**Task item**:
Starting at the line that contains "Where should I" and stopping at the line that contains "Task: Display the", transcribe every line of the material below exactly; pictures stay out.
***
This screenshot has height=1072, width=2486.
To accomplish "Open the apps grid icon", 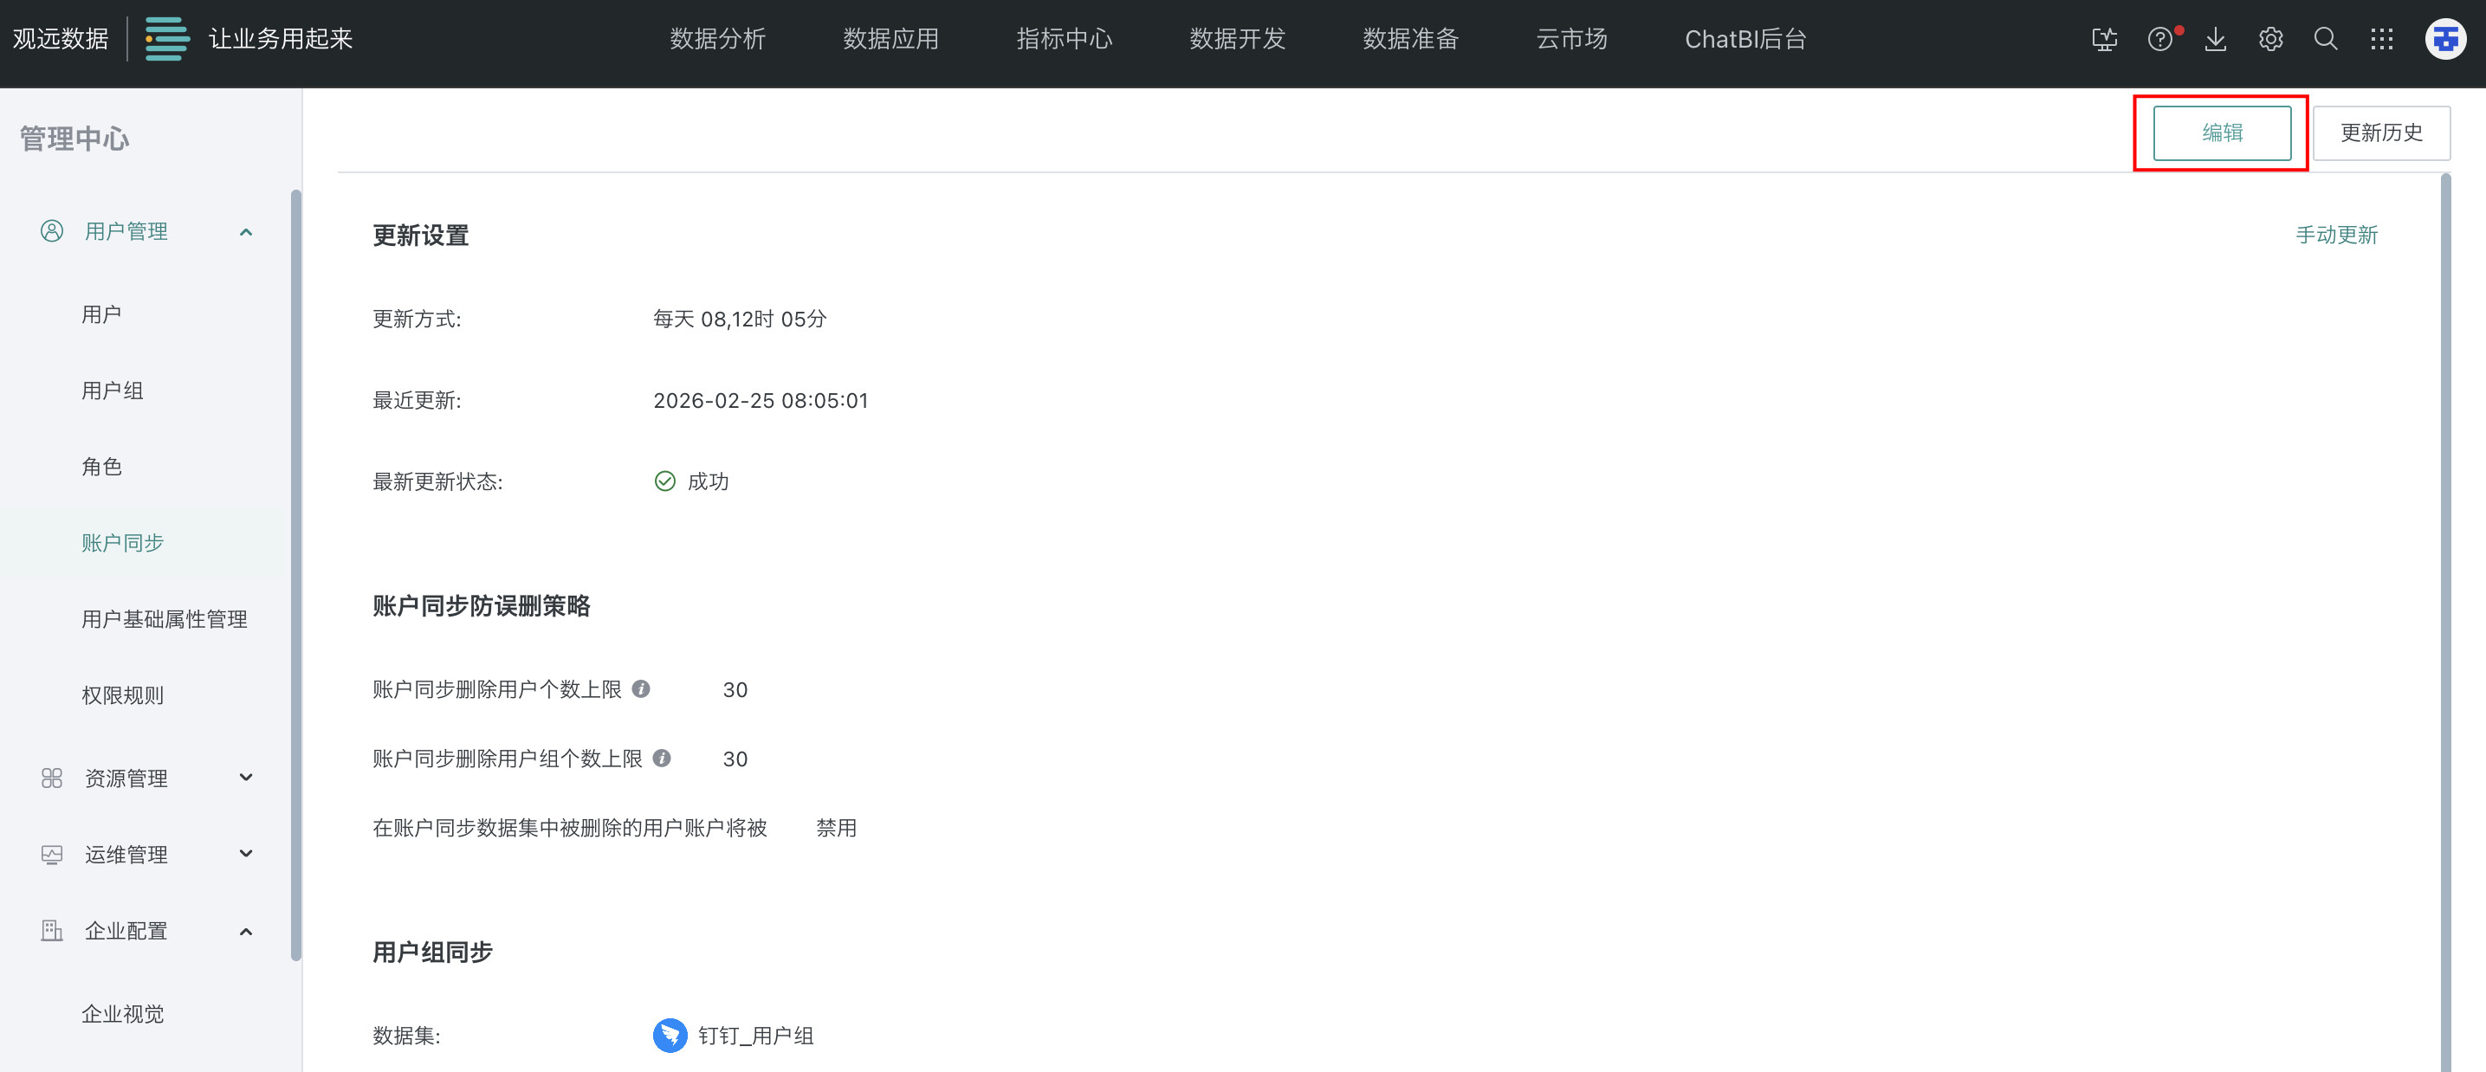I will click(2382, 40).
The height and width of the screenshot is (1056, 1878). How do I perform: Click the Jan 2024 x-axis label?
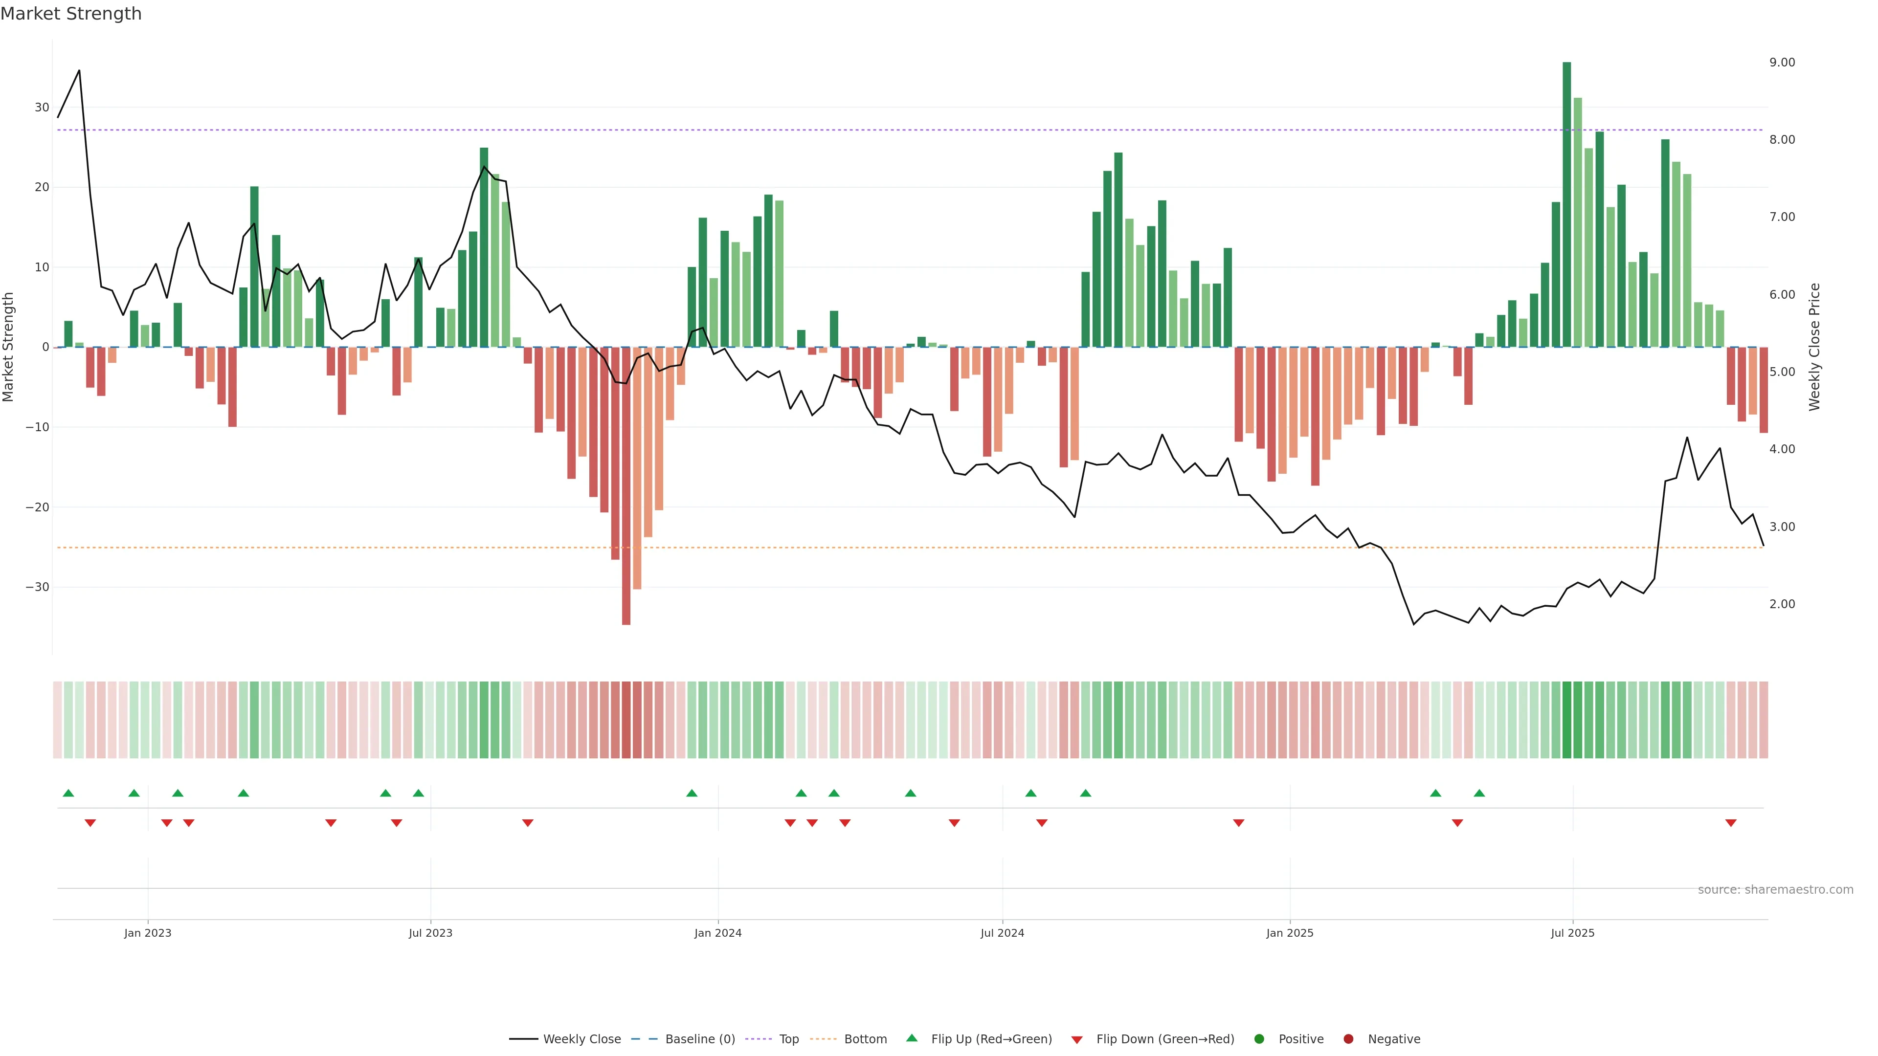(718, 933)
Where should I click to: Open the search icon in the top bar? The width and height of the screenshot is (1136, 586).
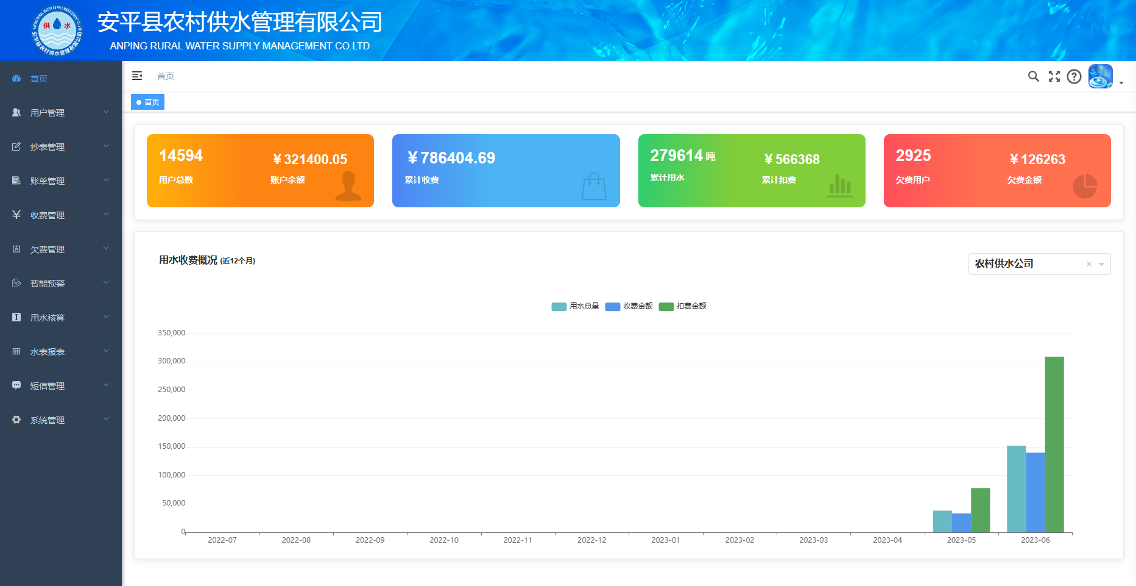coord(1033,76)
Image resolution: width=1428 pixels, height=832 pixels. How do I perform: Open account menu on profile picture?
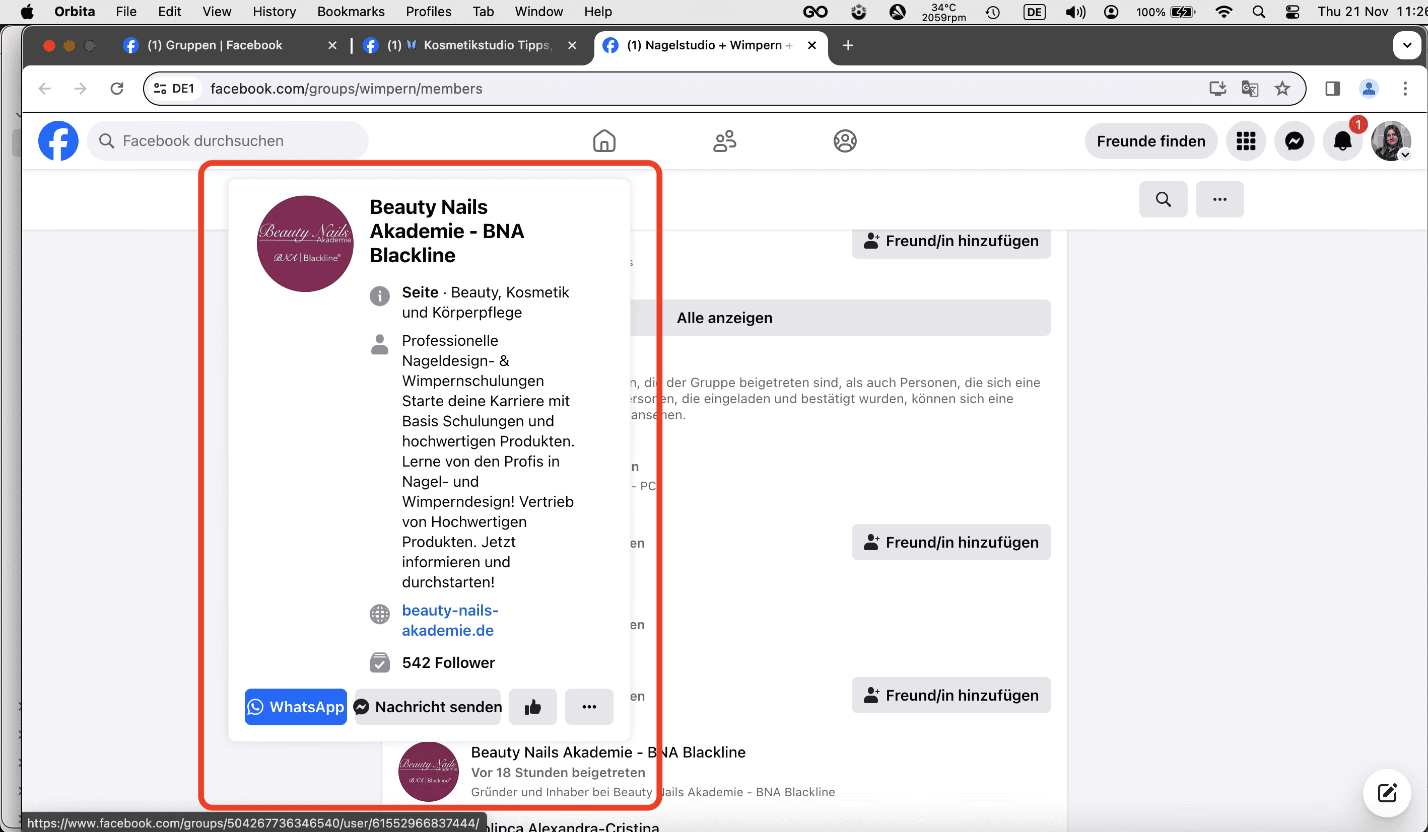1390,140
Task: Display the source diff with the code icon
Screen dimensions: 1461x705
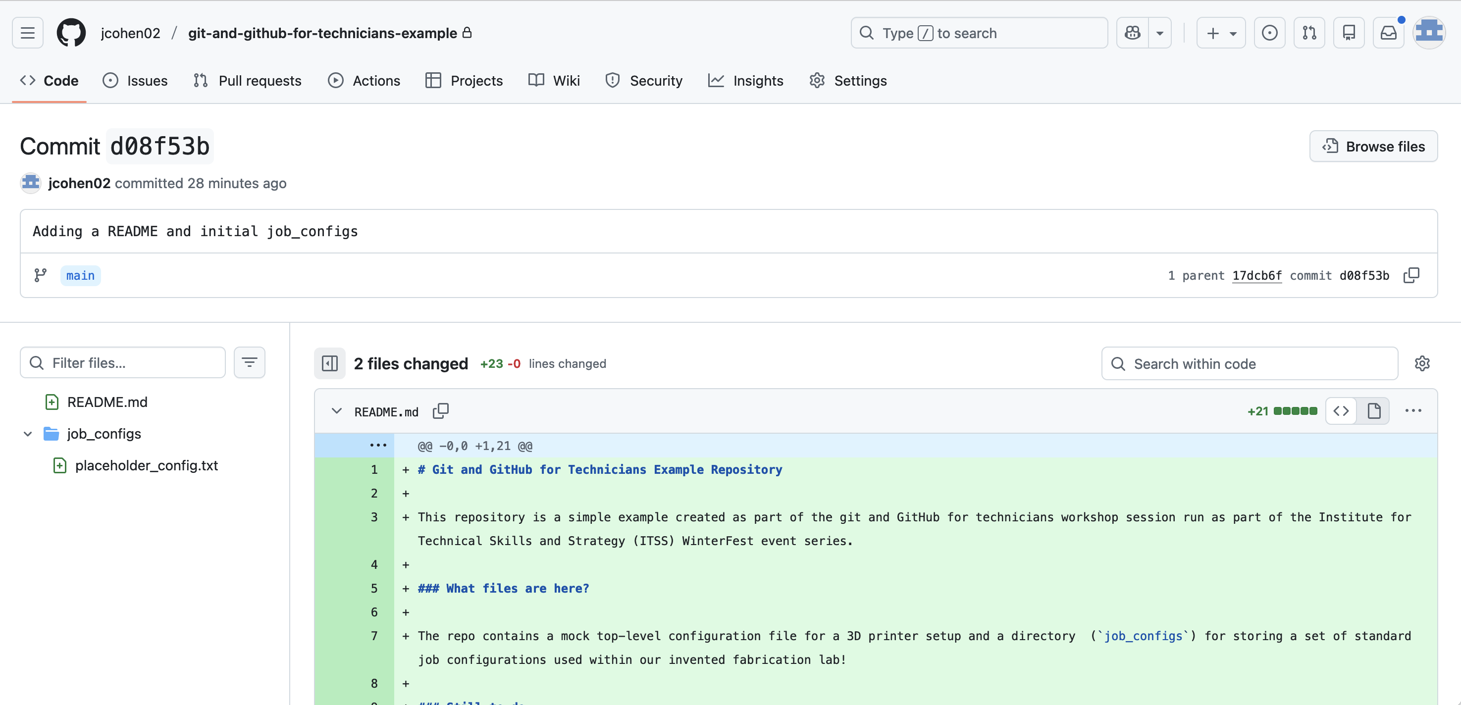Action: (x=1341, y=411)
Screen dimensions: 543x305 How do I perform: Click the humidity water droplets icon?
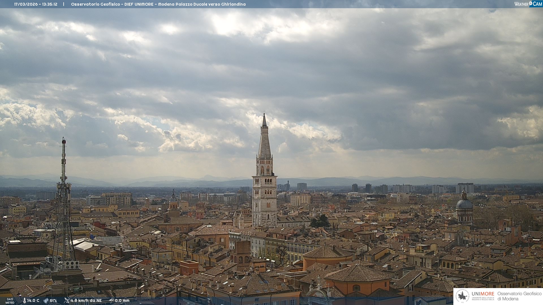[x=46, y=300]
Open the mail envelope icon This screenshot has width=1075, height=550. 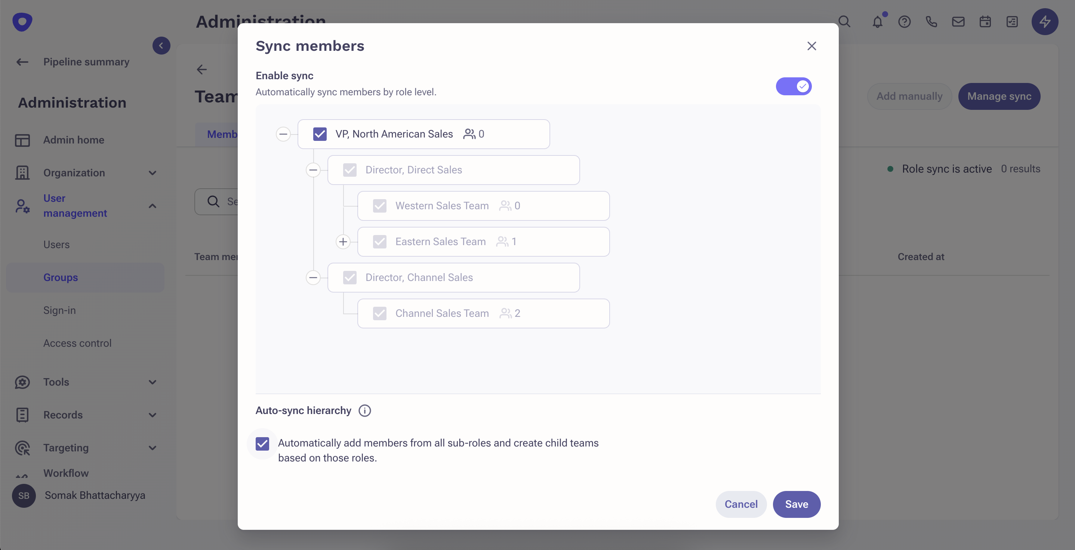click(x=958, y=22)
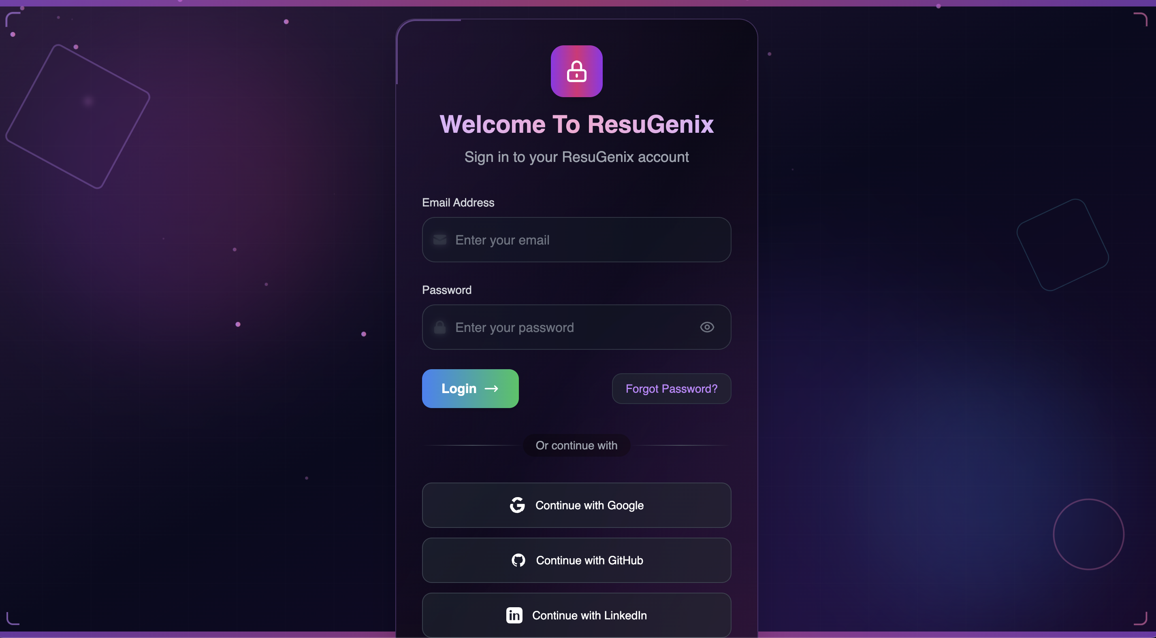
***
**Your response**:
Where should I click to: Open the search icon in the top bar? The width and height of the screenshot is (1136, 586).
coord(1033,76)
Image resolution: width=1428 pixels, height=832 pixels. How do I perform: Open account menu on profile picture?
1390,140
Task: Display the source diff with the code icon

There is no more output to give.